JB : Oui, sur la falsification, ou sur une mauvaise gestion de la transition monétaire. Or, quelques faits divers récents montrent qu'il existe réellement des détournements, des fuites dans le système (des euros sont apparus dans le commerce aux Pays-Bas et en Belgique, Ndlr). Et ceci inquiète d'autant plus une population qui n'a pas la perception de ce que peut être une police d'intervention européenne, une régulation économique forte avec tous ses verrous d'identification bancaire. Du coup, on se demande s'il est opportun de confier sa richesse personnelle, le fruit de son travail, de son épargne, à des institutions qui n'ont pas d'image, pas de représentation. La Banque centrale européenne, à quoi est-elle rattachée, quel est son véritable pouvoir de décision, comment ses décisions sont-elles suivies par les différents pays ? Personne ne le sait.

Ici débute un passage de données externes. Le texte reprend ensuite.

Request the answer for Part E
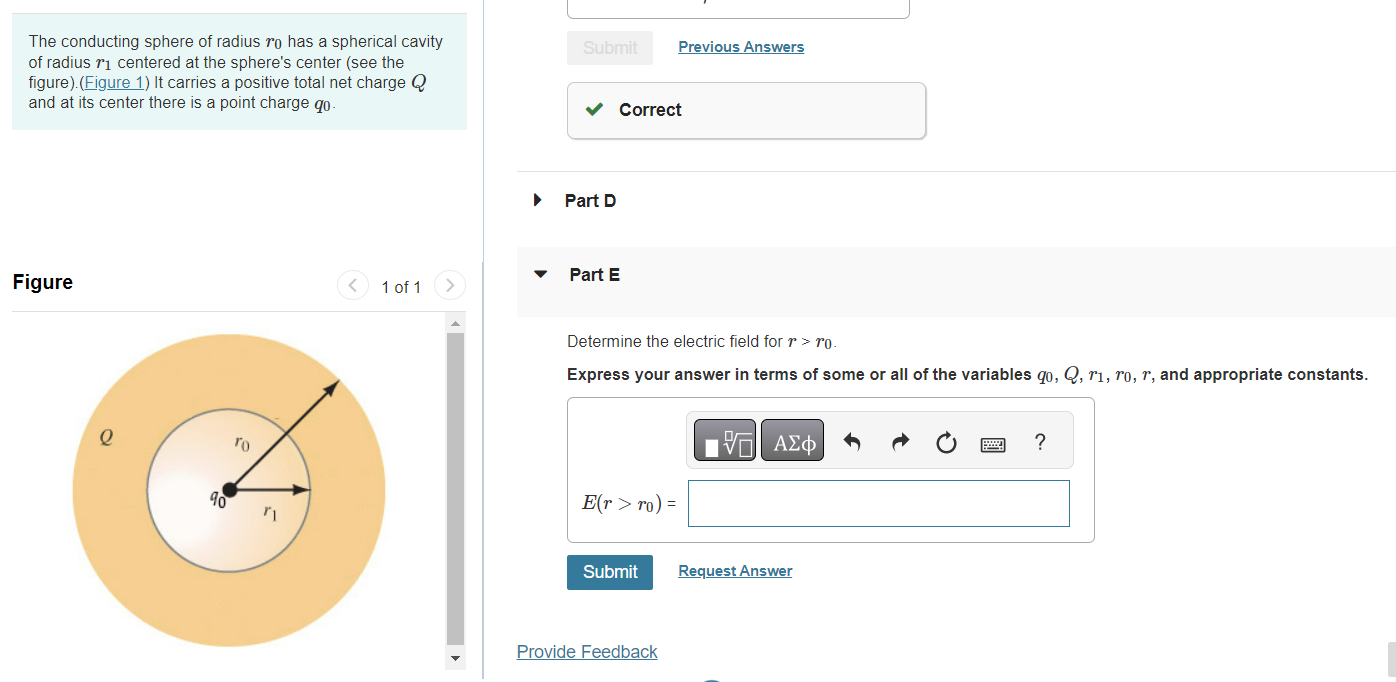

«Démocratiquement, on ne contôle rien»

RFI: Quelles recommandations avez-vous faites à la Commission européenne, pour éviter ce malaise que vous perceviez ?

JB: D'abord, sécuriser le système, ensuite mettre des indicateurs forts de l'identité des institutions capables de faire la médiation, enfin pratiquer une information de grande proximité. Le gouvernement français a pris acte de ces recommandations, notamment sur le travail de proximité en faveur des populations fragiles. Là, l'information et la qualité du suivi ont porté des fruits. Mais il reste maintenant du travail à accomplir: permettre au citoyen d'identifier les maillons intermédiaires entre lui et les instances monétaires, c'est-à-dire ceux qui, au delà de la proximité, de la connaissance de sa propre banque, font le lien avec la puissance publique européenne. Question: quels sont les indicateurs de la puissance publique européenne? Tout le monde s'interroge. Il n'y a pas, par exemple, de police européenne qu'on pourrait voir dans les rues. Ce qu'on appelle le triangle institutionnel européen (Commission, Conseil, Parlement), est trop lointain. Les nations, en lesquelles les gens ont confiance, ne montrent pas assez qu'avec leurs polices, leurs institutions, elle participent de cette puissance. Du coup, on a l'impression qu'on nous prive de quelque chose, la souveraineté traditionnelle, sans nous restituer autre chose en retour. Au fond, les gens disent: on s'empare de nos valeurs, on va les confier à une entité dont on n'a aucun symbole. Donc, démocratiquement, on ne contrôle rien. Un citoyen européen, on ne sait pas qui il est, on n'a aucun texte juridique qui consacre ses droits et ses devoirs. Pour faire le saut, pour encaisser le choc d'une confiance placée au niveau européen dans des entités anonymes, impalpables, les gens sont réticents. D'après les enquêtes, les études, les suivis de groupes que nous avons faits, il dépendra du climat social et historique des mois de novembre, décembre, janvier et février prochains que la confiance se débloque ou non. Que le pari audacieux qu'est l'euro soit ou non possible. Pour l'instant, le contexte de tension internationale n'est guère prometteur.

RFI: Y a-t-il un point sur lequel vous regrettez de n'avoir pas été écouté ?

JB: Oui, à propos du dessin des billets. Au cours de nos simulations avec des groupes échantillonnés venant de différents pays, nous avons systématiquement entendu la chose suivante: il faut inscrire sur les billets des emblèmes qui montrent des figures de savants, d'artistes, d'auteurs, de penseurs, de chefs militaires ou des bâtiments symboliques de tous les pays. Et tant mieux si on comprend qu'à un certain moment de l'histoire, ils ont été des symboles de conflits. Car si on les représente de telle sorte qu'on visualise bien qu'ils sont en voie de dépassement pour aller vers une construction commune, alors ça montrera l'étape dépassée des oppositions. Ce sera le signe qu'on va vers un autre avenir. Bref, il s'agissait d'assumer des étapes historiques nationales pour montrer comment elles étaient en pivot sur une mutation vers l'Europe. Au lieu de cela, ce qui a été choisi par passivité ou par trouille politique, ce sont des non-lieu dans lesquels on ne reconnaît aucun monument, sur lesquels il n'y a aucune effigie, aucun emblème identifiable. Donc, les populations ont dit: l'Europe n'est qu'une virtualité, elle n'est qu'une fantasmagorie technocratique, nous ne reconnaissons pas nos valeurs souveraines sur les supports monétaires. Et ça, c'est une faute grave au moment où on lance une nouvelle monnaie.